*DOCUMENT EXCERPT*.
On 01/14/2013 10:50 AM, Alex Elder wrote:
> Define a new rbd device flags field, manipulated using atomic bit
> operations.  Replace the use of the current "exists" flag with a
> bit in this new "flags" field.
>
> Signed-off-by: Alex Elder <elder@inktank.com>
> ---
>   drivers/block/rbd.c |   17 ++++++++++++-----
>   1 file changed, 12 insertions(+), 5 deletions(-)
>
> diff --git a/drivers/block/rbd.c b/drivers/block/rbd.c
> index 02002b1..9eb1631 100644
> --- a/drivers/block/rbd.c
> +++ b/drivers/block/rbd.c
> @@ -232,7 +232,7 @@ struct rbd_device {
>   	spinlock_t		lock;		/* queue lock */
>
>   	struct rbd_image_header	header;
> -	atomic_t		exists;
> +	unsigned long		flags;
>   	struct rbd_spec		*spec;
>
>   	char			*header_name;
> @@ -260,6 +260,12 @@ struct rbd_device {
>   	unsigned long		open_count;
>   };
>
> +/* Flag bits for rbd_dev->flags */
> +
> +enum rbd_dev_flags {
> +	rbd_dev_flag_exists,	/* mapped snapshot has not been deleted */
> +};
> +
>   static DEFINE_MUTEX(ctl_mutex);	  /* Serialize open/close/setup/teardown */
>
>   static LIST_HEAD(rbd_dev_list);    /* devices */
> @@ -756,7 +762,8 @@ static int rbd_dev_set_mapping(struct rbd_device
> *rbd_dev)

*SHORT EXERCISE A*. Please print the rbd patch email word for word, in full.
The rbd patch email above and the entries that come next are unrelated material.

*INPUT MATERIAL*.
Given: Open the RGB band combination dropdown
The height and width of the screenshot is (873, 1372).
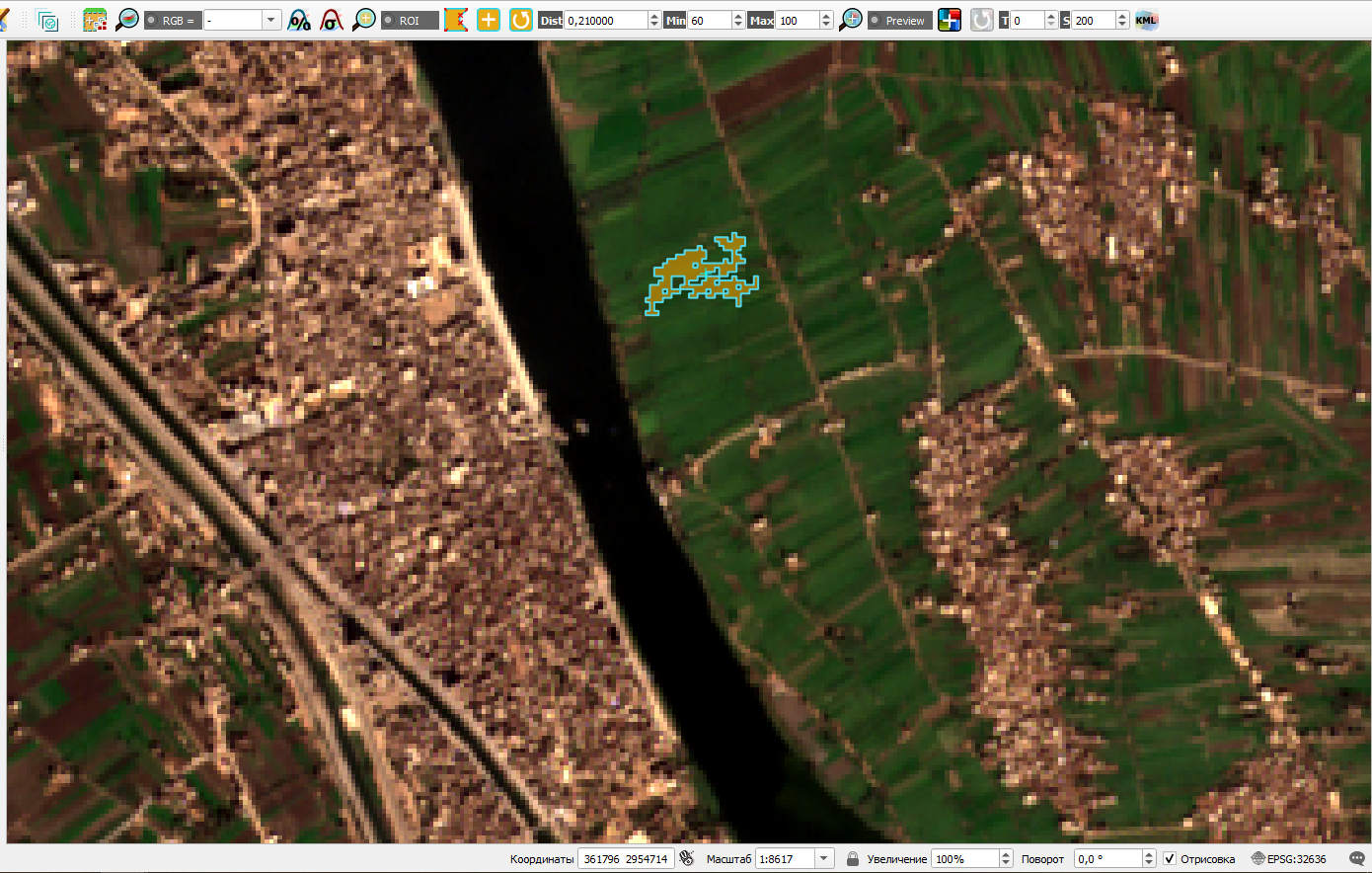Looking at the screenshot, I should pyautogui.click(x=270, y=21).

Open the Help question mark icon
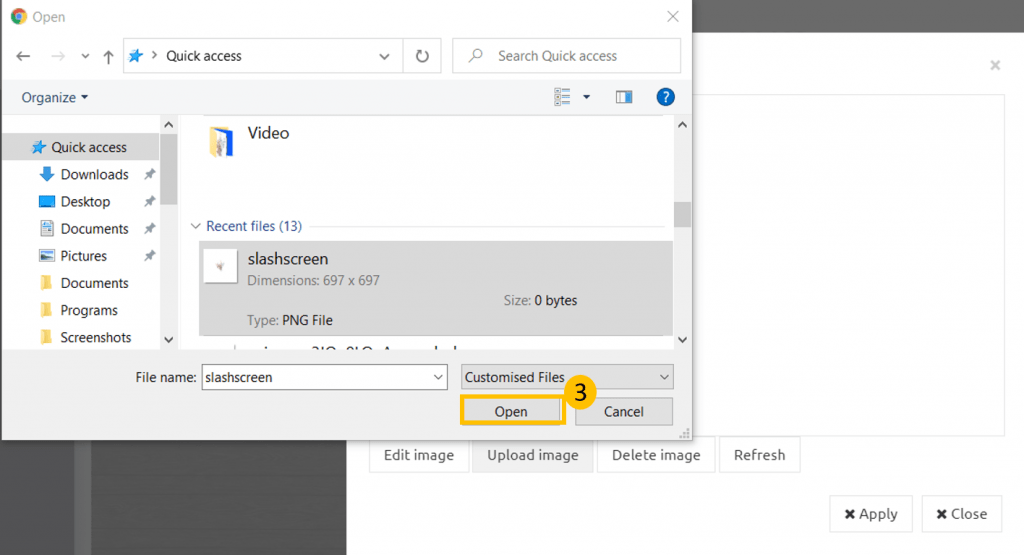tap(665, 97)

*SHORT EXERCISE B*. Rewrite both entries above with "dropdown" swapped for "drop-down menu" and everything else unchanged. Leave the pictures out.

*EXERCISE RESULT A*.
On 01/14/2013 10:50 AM, Alex Elder wrote:
> Define a new rbd device flags field, manipulated using atomic bit
> operations.  Replace the use of the current "exists" flag with a
> bit in this new "flags" field.
>
> Signed-off-by: Alex Elder <elder@inktank.com>
> ---
>   drivers/block/rbd.c |   17 ++++++++++++-----
>   1 file changed, 12 insertions(+), 5 deletions(-)
>
> diff --git a/drivers/block/rbd.c b/drivers/block/rbd.c
> index 02002b1..9eb1631 100644
> --- a/drivers/block/rbd.c
> +++ b/drivers/block/rbd.c
> @@ -232,7 +232,7 @@ struct rbd_device {
>   	spinlock_t		lock;		/* queue lock */
>
>   	struct rbd_image_header	header;
> -	atomic_t		exists;
> +	unsigned long		flags;
>   	struct rbd_spec		*spec;
>
>   	char			*header_name;
> @@ -260,6 +260,12 @@ struct rbd_device {
>   	unsigned long		open_count;
>   };
>
> +/* Flag bits for rbd_dev->flags */
> +
> +enum rbd_dev_flags {
> +	rbd_dev_flag_exists,	/* mapped snapshot has not been deleted */
> +};
> +
>   static DEFINE_MUTEX(ctl_mutex);	  /* Serialize open/close/setup/teardown */
>
>   static LIST_HEAD(rbd_dev_list);    /* devices */
> @@ -756,7 +762,8 @@ static int rbd_dev_set_mapping(struct rbd_device
> *rbd_dev)

*EXERCISE RESULT B*.
Given: Open the RGB band combination drop-down menu
The height and width of the screenshot is (873, 1372).
Looking at the screenshot, I should pyautogui.click(x=270, y=21).

Open the Help question mark icon
tap(665, 97)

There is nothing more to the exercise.